Real Estate Roundup: Trouble Getting a Loan Means Trouble Buying a Home

House built of $100 billsHere’s a look at recent news of interest to homebuyers, home sellers, and the home-curious:

LOAN STANDARDS A ROADBLOCK
Ninety percent of renters who aspire to owning a home say they expect to achieve that goal someday, although many say today’s stringent home loan standards stand in their way.

Those facts came from Fannie Mae’s latest National Housing Survey, which found that 42 percent of renters who expect to buy believe that they will not be able to do so for at least five years.

According to the survey, tenants believe home ownership is better than renting for privacy, security, and raising a family.

Fifty-one percent of renters say owning makes more sense than renting when comparing financial and lifestyle benefits. Younger renters aged 18 to 34 are nearly twice as likely to say their main reason for renting is to prepare financially for future ownership, compared with renters age 35 and up.


HOUSING, STOCKS BOOST HOUSEHOLD WEALTH
The rebounding housing industry and strong gains in the U.S. stock market have helped Americans regain the household wealth they lost during the recent recession, The New York Times reported Thursday in an article on a report from the U.S. Federal Reserve.

The Fed said the net worth of American households is now higher than before the recession began more than five years ago, without adjusting for inflation. Household net worth climbed 4.5 percent in the first quarter of 2013, reaching $70.3 trillion, compared with $68.1 trillion in 2007.
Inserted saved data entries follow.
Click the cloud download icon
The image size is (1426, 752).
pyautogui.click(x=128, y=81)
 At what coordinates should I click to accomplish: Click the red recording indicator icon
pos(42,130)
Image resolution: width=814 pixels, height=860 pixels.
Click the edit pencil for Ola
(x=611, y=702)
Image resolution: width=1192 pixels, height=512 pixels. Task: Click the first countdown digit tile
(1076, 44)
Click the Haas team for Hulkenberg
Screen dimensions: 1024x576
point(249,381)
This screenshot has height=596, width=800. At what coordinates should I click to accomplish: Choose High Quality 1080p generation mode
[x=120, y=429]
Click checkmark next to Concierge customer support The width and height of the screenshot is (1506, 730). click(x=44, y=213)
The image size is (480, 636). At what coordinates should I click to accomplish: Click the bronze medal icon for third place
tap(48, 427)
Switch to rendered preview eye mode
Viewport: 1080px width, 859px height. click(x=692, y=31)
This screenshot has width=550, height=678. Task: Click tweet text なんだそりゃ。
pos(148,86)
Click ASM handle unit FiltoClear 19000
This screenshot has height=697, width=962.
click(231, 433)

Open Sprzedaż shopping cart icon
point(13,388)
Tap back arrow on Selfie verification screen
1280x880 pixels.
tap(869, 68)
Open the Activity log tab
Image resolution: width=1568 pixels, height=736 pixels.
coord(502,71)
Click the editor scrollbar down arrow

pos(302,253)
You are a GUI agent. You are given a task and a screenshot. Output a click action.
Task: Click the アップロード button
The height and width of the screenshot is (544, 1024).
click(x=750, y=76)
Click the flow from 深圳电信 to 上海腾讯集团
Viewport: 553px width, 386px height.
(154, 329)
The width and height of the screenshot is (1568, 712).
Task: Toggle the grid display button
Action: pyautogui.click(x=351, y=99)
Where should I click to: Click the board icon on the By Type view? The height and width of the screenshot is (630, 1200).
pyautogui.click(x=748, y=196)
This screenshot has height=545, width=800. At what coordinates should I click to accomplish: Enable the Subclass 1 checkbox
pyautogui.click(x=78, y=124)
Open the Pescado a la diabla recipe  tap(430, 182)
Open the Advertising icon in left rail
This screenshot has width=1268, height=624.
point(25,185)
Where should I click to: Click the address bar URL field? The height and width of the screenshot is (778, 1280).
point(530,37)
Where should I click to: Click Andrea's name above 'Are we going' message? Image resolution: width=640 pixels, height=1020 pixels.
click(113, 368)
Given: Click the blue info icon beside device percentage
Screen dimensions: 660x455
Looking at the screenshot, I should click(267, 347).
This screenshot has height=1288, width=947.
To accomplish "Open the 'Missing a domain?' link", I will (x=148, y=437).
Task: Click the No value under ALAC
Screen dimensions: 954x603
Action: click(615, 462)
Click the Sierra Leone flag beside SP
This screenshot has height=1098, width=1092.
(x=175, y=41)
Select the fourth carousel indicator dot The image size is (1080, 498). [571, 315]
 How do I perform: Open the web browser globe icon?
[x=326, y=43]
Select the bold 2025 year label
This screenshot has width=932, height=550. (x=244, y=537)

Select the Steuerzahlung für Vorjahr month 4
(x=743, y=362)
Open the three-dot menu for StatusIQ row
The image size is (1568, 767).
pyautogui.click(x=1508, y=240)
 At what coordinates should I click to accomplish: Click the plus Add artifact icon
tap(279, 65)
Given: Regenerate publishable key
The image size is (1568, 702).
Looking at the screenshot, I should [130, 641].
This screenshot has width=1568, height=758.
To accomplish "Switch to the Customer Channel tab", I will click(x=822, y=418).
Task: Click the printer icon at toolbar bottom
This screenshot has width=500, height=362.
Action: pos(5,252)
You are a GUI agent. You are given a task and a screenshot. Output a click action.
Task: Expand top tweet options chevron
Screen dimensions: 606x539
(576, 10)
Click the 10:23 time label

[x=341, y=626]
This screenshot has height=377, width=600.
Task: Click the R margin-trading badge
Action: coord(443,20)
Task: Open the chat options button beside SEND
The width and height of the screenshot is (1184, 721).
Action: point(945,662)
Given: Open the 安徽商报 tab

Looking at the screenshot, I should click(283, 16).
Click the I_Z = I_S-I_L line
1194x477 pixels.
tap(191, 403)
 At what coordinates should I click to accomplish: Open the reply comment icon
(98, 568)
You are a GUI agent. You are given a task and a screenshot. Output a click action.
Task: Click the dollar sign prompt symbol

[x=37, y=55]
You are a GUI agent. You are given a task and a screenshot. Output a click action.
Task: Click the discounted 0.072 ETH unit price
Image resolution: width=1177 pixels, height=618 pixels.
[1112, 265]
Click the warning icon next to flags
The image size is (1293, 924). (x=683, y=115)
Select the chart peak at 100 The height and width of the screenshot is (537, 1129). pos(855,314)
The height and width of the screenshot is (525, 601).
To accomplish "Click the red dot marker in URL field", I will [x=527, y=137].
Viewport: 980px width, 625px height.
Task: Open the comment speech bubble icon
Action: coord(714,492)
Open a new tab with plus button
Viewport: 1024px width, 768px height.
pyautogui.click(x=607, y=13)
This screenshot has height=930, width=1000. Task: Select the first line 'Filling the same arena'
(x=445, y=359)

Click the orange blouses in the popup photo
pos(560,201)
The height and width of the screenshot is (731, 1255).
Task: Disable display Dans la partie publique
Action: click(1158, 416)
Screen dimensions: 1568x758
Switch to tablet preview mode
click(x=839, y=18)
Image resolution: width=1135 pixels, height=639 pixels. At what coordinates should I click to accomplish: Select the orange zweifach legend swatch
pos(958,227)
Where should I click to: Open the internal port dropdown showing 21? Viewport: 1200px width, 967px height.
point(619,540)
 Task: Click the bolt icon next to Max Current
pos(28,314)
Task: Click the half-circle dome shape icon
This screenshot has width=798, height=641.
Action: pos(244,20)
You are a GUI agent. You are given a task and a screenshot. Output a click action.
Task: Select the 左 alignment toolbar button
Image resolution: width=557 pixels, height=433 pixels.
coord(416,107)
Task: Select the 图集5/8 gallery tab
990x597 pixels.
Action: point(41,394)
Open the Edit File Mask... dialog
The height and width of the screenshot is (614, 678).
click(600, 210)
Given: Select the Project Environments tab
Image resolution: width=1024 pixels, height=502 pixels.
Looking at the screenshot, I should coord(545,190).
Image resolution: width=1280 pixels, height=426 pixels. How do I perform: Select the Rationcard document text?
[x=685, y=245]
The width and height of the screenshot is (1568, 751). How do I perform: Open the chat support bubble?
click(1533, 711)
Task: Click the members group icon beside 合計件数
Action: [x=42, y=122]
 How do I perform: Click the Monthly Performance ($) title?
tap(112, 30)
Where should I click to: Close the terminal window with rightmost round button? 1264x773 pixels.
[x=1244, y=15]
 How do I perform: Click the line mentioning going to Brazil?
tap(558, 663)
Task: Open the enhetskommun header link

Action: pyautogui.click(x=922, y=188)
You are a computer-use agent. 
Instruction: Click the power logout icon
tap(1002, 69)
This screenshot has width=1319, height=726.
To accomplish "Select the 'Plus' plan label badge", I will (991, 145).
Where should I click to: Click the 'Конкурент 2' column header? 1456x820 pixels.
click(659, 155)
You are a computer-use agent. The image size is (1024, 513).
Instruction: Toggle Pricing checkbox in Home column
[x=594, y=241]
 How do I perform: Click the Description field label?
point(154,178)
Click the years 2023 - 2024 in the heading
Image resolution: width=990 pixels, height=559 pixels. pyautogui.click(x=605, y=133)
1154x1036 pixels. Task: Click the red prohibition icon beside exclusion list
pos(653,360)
For the first quarter of 2013, real estate holdings accounted for a $784 billion increase in household net worth, according to the Fed. Corporate shares and mutual funds were responsible for a gain of nearly $1.5 trillion.


BIGGEST GAIN IN HOME PRICES IN 7 YEARS
Here’s more evidence of the housing market’s remarkable — and sustained — recovery: In a new report, the research firm CoreLogic says U.S. home prices in April surged 12.1 percent from a year earlier for the biggest year-over-year price gain in more than seven years.

In California home prices rose 19.4 percent in a year’s time. Only Nevada posted a bigger gain: 24.6 percent.

May numbers aren’t available yet, but CoreLogic forecasts a 12.5 percent annual jump in home prices for the month and said the trend is likely to continue.

“The pace of the housing market recovery quickened in April as home prices rose across the U.S.,” said Anand Nallathambi, president and CEO of CoreLogic. “For the second consecutive month, all 50 states registered year-over-year home price gains excluding sales of distressed homes. We expect this trend to continue, bolstered by tight supplies and pent up buyer demand.”


SHORT SALES DIFFERENT FROM FORECLOSURES
The credit reporting industry has long frustrated homeowners who sell their properties in short sales. That’s because the industry considers a short sale to be the equivalent of a foreclosure, thereby compounding damage to a seller’s credit report.

But Inman News columnist Ken Harney says the trade association representing the big three credit reporting agencies — Equifax, Experian, and TransUnion — will soon roll out a new credit code for short sales, finally separating them from foreclosures. The change, Harney says, “could help short sellers requalify for new mortgages much sooner than the four to seven years sometimes required after a foreclosure today.”